Screenshot grounding data:
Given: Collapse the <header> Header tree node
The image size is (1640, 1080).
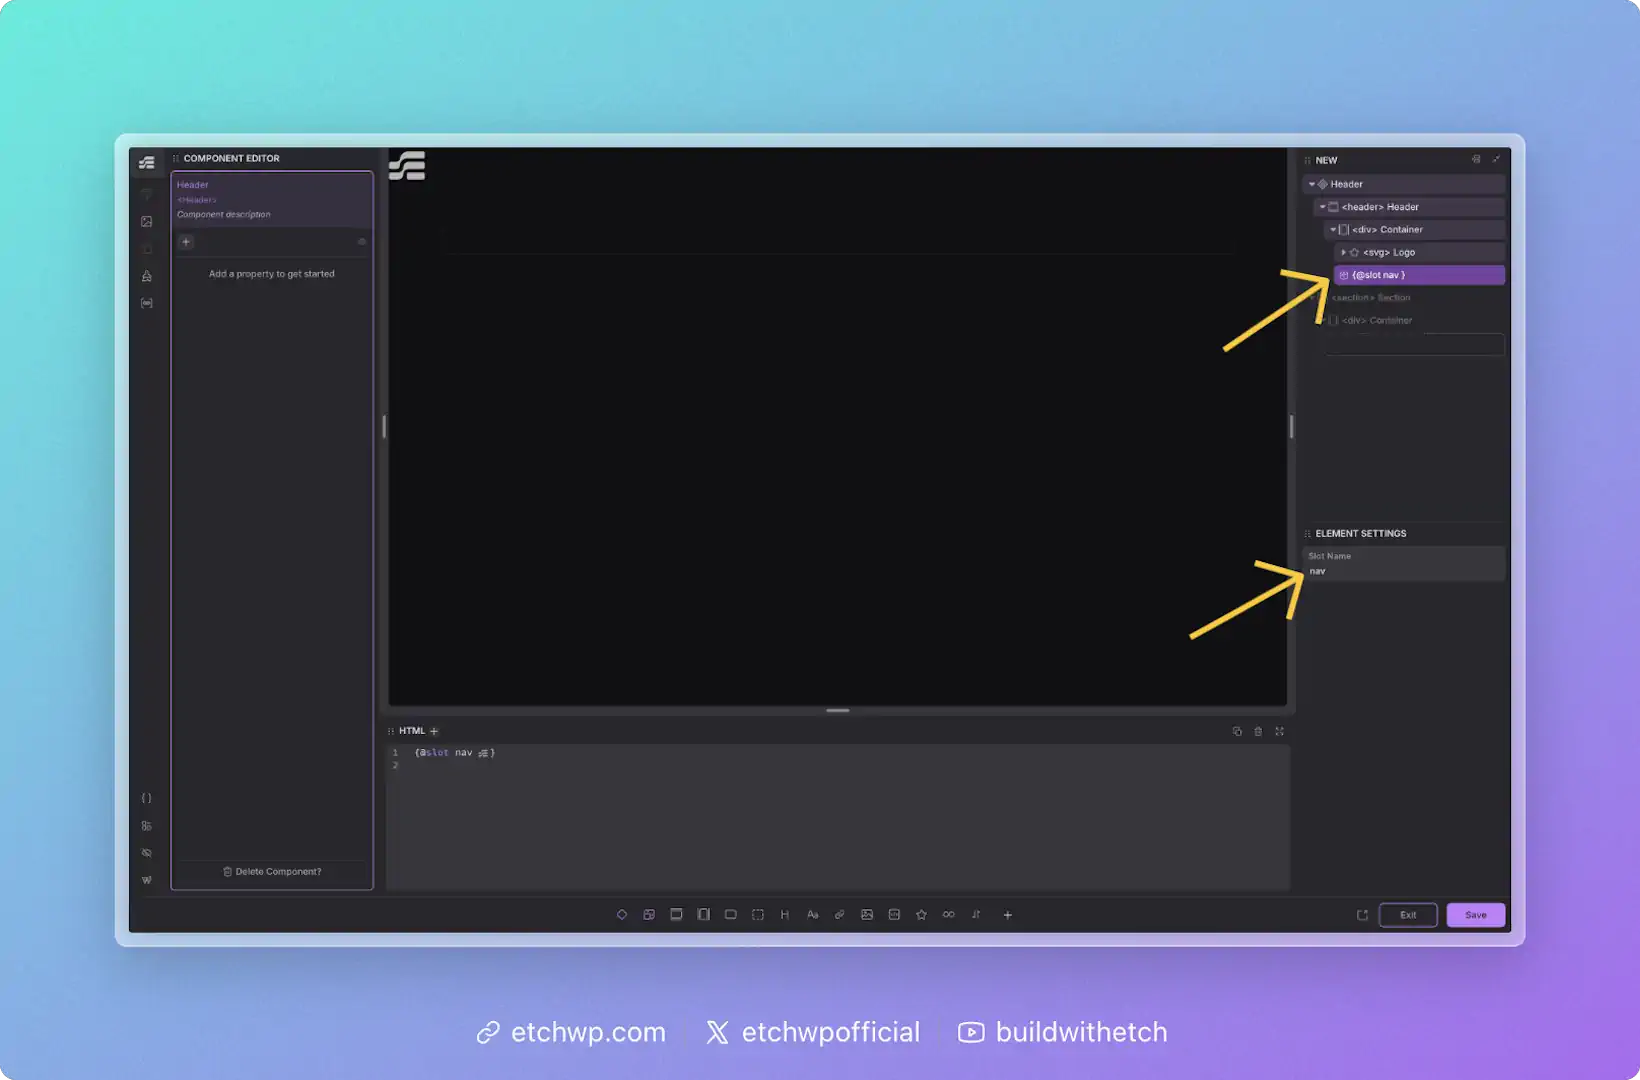Looking at the screenshot, I should (1323, 207).
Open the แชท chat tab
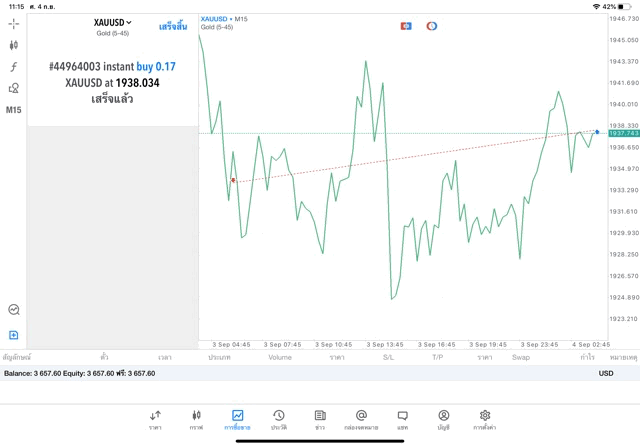Image resolution: width=640 pixels, height=447 pixels. 402,419
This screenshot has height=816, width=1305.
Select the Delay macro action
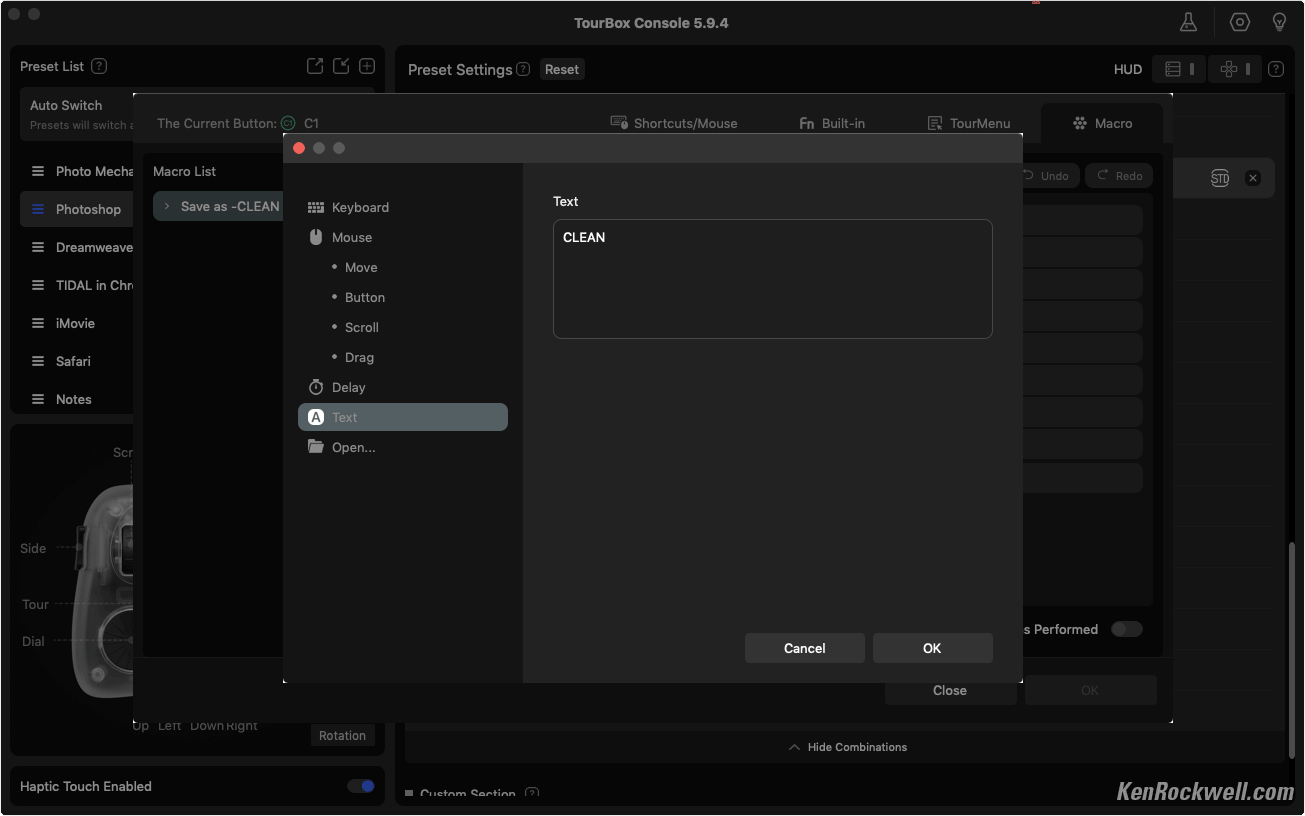coord(348,387)
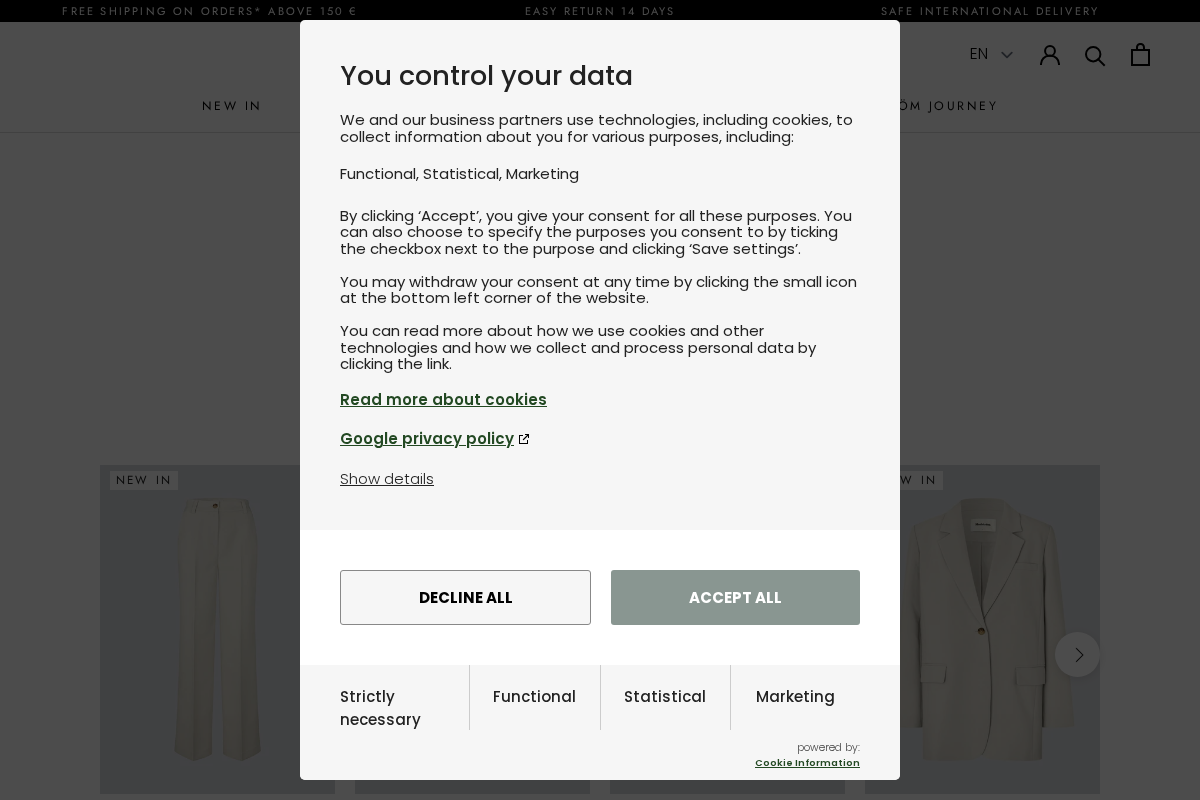The image size is (1200, 800).
Task: Open Read more about cookies link
Action: (x=443, y=400)
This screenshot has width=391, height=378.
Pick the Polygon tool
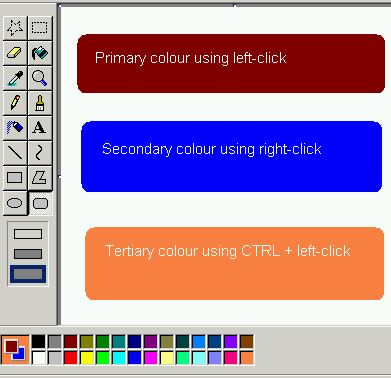pos(40,178)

Your instructions:
An exact copy of the records above is needed, with the pictures removed.

Solution:
Given: Collapse the <header> Header tree node
The image size is (1640, 1080).
Looking at the screenshot, I should (1323, 207).
Open the แชท chat tab
Image resolution: width=640 pixels, height=447 pixels. 402,419
This screenshot has height=816, width=1305.
Select the Delay macro action
coord(348,387)
The image size is (1200, 800).
Task: Open Read more about cookies link
Action: (x=443, y=400)
This screenshot has width=391, height=378.
Pick the Polygon tool
pos(40,178)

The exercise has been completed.